At Sigonella, one of the first things I noticed was all of the stray cats. They roam freely over both bases and little by little, I discovered gathering spots for the cats. Many building post signs advising you not to feed the cats, though many do feed them away from the buildings. More than one friend I have in Sicily has more cats than when she arrived (Ahem, Sara!).
Yet, cats are not the only animal you see running free in Sicily. Military members frequently face challenges shipping pets overseas, either direction. I learned a great deal about these difficulties when we brought Panther and Maki over on our Delta and Alitalia flights. Luckily, the entire process was incredibly smooth for us, but there was a lot of anxiety over preparing for all of the potential problems.
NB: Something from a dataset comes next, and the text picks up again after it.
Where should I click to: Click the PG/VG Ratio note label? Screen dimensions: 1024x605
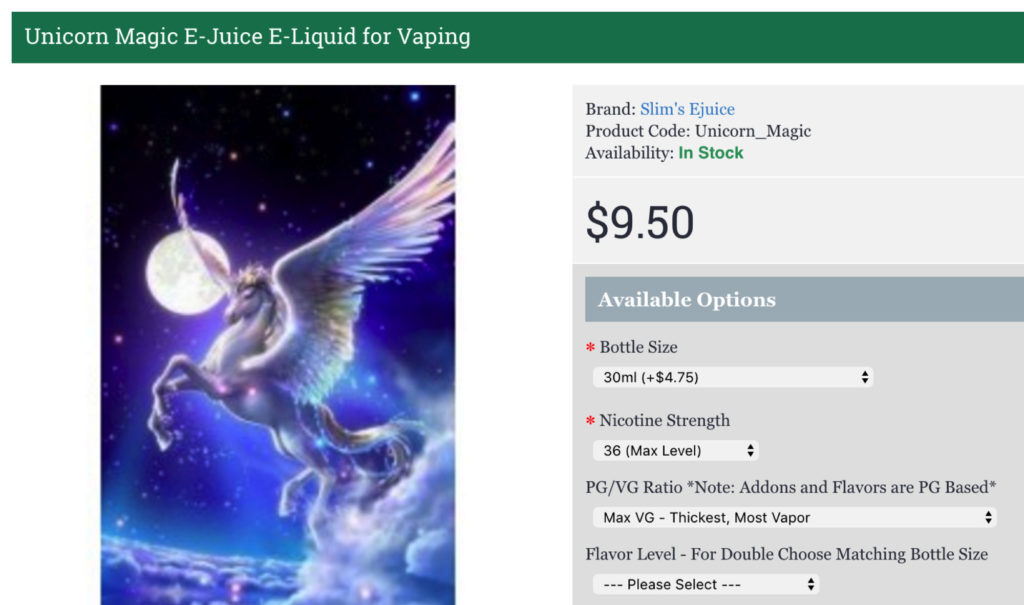point(790,487)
The pet needs to make several vet visits in preparation, and must be micro-chipped. The pet carrier has to meet specifications of each airline that services your travel route. Even finding that information on airline websites is intimidating at first. And, what if you have a long layover? You better check the airport facility for a pet area where you can let your pet out and “water” your cat or dog. And that’s if your pet can travel in the cabin with you, many pets must travel in hard crates with cargo. On top of these issues, planes generally have a set limit of pets allowed in cargo and allowed in the cabin. On a small plane, our two cats filled the 2-pet maximum.
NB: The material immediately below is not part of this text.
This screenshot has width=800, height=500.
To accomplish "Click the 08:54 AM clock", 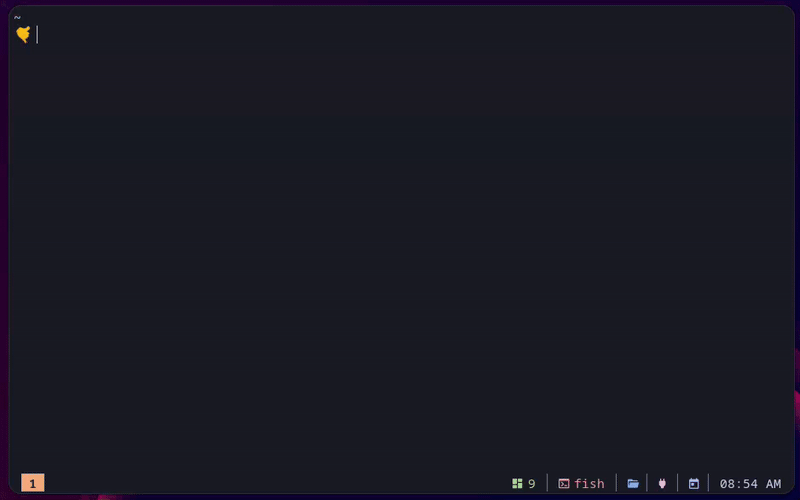I will click(x=750, y=484).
With all of these variables at issue, and a major move in the mix, it is easy to understand why so many military pets are left behind at a friend or family’s home while a family takes its overseas tour. It is even easy enough to understand why a pet adopted while abroad might be left to another overseas family before a return to the states. Yet, it is difficult for most of us to accept simply abandoning the pet.
Unfortunately, this happens all too often in the military. In recent years, more action is being taken to combat the problems associated with abandoned pets on or near overseas military installations. The Department of Defense (DoD) is requesting a change to the Manual of Courts-Martial, and eventually a change to the UCMJ (Uniform Code of Military Justice – essentially like the “State law” of the military; federal laws and the U.S. Constitution apply to service members, but they get their own code, too). Congress is the UCMJ gatekeeper, though the President can make the change to the Manual.
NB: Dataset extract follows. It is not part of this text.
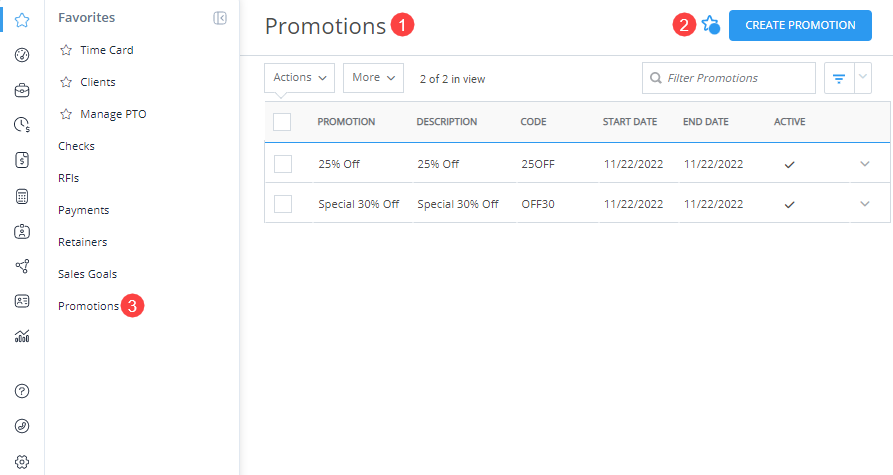
Task: Open the settings gear icon
Action: click(x=22, y=461)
The group wants the ability to enforce stiffer penalties against pet-owners who abandon their pets overseas. A service member can already be charged with “dereliction of duty” and “conduct prejudicial to good order and discipline” (according to the article linked above), but the DoD wants a pet-specific offense to strengthen the cases and clarify the consequences in cases of pet abandonment.
Our pets are part of the family and while I would consider parting with them for health reasons, space or other rational reasons, I would never consider abandoning them and walking away. I am sure this is a difficult position for the families who end up doing so, and I hope that the threat of penalty pushes them to take evasive action ahead of time, so the urge to abandon the pet does not overwhelm the rational person who put so many resources into caring for the pet while it lived in their home.